(SUPPLIED RECORDS)

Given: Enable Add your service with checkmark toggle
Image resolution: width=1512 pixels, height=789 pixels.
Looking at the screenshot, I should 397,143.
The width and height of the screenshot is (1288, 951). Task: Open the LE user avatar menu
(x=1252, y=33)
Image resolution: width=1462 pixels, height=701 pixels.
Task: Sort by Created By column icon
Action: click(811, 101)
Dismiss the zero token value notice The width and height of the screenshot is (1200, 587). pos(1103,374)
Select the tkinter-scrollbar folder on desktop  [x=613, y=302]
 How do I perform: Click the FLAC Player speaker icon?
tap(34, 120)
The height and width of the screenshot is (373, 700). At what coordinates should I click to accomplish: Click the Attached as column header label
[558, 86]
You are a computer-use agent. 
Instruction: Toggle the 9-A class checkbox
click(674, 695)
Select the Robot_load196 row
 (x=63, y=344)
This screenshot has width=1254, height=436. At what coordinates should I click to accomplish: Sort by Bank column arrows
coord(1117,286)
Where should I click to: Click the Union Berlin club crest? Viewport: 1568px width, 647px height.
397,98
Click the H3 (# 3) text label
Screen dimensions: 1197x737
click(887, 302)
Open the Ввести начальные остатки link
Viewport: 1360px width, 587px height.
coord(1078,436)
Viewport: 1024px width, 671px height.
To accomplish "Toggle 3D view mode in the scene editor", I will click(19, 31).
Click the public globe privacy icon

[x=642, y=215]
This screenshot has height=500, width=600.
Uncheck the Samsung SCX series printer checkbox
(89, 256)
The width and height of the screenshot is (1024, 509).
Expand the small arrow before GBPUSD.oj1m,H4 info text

(End SUPPLIED RECORDS)

■ **DESCRIPTION OF THE TASK**
Set the records down again in full, exactly as they read.

■ **ANSWER SPACE**
Given: Enable Add your service with checkmark toggle
Image resolution: width=1512 pixels, height=789 pixels.
Looking at the screenshot, I should 397,143.
The width and height of the screenshot is (1288, 951). Task: Open the LE user avatar menu
(x=1252, y=33)
Image resolution: width=1462 pixels, height=701 pixels.
Task: Sort by Created By column icon
Action: click(811, 101)
Dismiss the zero token value notice The width and height of the screenshot is (1200, 587). pos(1103,374)
Select the tkinter-scrollbar folder on desktop  [x=613, y=302]
 How do I perform: Click the FLAC Player speaker icon?
tap(34, 120)
The height and width of the screenshot is (373, 700). At what coordinates should I click to accomplish: Click the Attached as column header label
[558, 86]
You are a computer-use agent. 
Instruction: Toggle the 9-A class checkbox
click(674, 695)
Select the Robot_load196 row
 (x=63, y=344)
This screenshot has width=1254, height=436. At what coordinates should I click to accomplish: Sort by Bank column arrows
coord(1117,286)
Where should I click to: Click the Union Berlin club crest? Viewport: 1568px width, 647px height.
397,98
Click the H3 (# 3) text label
Screen dimensions: 1197x737
click(887, 302)
Open the Ввести начальные остатки link
Viewport: 1360px width, 587px height.
coord(1078,436)
Viewport: 1024px width, 671px height.
To accomplish "Toggle 3D view mode in the scene editor", I will click(19, 31).
Click the public globe privacy icon

[x=642, y=215]
This screenshot has height=500, width=600.
Uncheck the Samsung SCX series printer checkbox
(89, 256)
The width and height of the screenshot is (1024, 509).
Expand the small arrow before GBPUSD.oj1m,H4 info text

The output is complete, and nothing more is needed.